Interface element entries:
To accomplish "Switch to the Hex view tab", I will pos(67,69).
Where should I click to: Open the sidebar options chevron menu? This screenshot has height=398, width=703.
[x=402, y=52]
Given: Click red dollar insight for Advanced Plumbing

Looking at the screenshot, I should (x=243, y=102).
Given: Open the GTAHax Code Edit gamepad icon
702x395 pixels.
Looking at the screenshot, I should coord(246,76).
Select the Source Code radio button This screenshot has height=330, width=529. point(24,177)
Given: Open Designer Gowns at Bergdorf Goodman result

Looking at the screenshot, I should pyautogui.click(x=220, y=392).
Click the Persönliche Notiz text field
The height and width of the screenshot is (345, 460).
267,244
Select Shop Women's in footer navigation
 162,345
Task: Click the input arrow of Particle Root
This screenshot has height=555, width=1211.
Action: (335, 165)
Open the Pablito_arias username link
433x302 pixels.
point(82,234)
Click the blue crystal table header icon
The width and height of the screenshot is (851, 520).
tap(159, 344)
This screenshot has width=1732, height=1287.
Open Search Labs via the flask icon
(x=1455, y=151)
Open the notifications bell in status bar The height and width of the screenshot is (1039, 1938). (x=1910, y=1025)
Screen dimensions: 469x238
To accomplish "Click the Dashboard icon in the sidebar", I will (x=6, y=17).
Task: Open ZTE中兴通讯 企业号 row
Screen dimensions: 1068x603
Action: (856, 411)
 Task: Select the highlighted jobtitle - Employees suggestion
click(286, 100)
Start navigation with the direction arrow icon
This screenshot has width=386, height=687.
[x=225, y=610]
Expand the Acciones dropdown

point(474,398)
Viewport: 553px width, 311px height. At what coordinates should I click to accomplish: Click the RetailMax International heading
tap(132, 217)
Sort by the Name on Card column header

Problem statement>
Rewrite every entry above, changing each "Given:" to "Instruction:" and leaving all other text untouched.

Worked solution>
To accomplish "Switch to the Hex view tab", I will pos(67,69).
Where should I click to: Open the sidebar options chevron menu? This screenshot has height=398, width=703.
[x=402, y=52]
Instruction: Click red dollar insight for Advanced Plumbing

Looking at the screenshot, I should (x=243, y=102).
Instruction: Open the GTAHax Code Edit gamepad icon
702x395 pixels.
Looking at the screenshot, I should coord(246,76).
Select the Source Code radio button This screenshot has height=330, width=529. point(24,177)
Instruction: Open Designer Gowns at Bergdorf Goodman result

Looking at the screenshot, I should pyautogui.click(x=220, y=392).
Click the Persönliche Notiz text field
The height and width of the screenshot is (345, 460).
267,244
Select Shop Women's in footer navigation
 162,345
Task: Click the input arrow of Particle Root
This screenshot has height=555, width=1211.
Action: (335, 165)
Open the Pablito_arias username link
433x302 pixels.
point(82,234)
Click the blue crystal table header icon
The width and height of the screenshot is (851, 520).
tap(159, 344)
This screenshot has width=1732, height=1287.
Open Search Labs via the flask icon
(x=1455, y=151)
Open the notifications bell in status bar The height and width of the screenshot is (1039, 1938). (x=1910, y=1025)
Screen dimensions: 469x238
To accomplish "Click the Dashboard icon in the sidebar", I will (x=6, y=17).
Task: Open ZTE中兴通讯 企业号 row
Screen dimensions: 1068x603
Action: (856, 411)
 Task: Select the highlighted jobtitle - Employees suggestion
click(286, 100)
Start navigation with the direction arrow icon
This screenshot has width=386, height=687.
[x=225, y=610]
Expand the Acciones dropdown

point(474,398)
Viewport: 553px width, 311px height. At what coordinates should I click to accomplish: Click the RetailMax International heading
tap(132, 217)
Sort by the Name on Card column header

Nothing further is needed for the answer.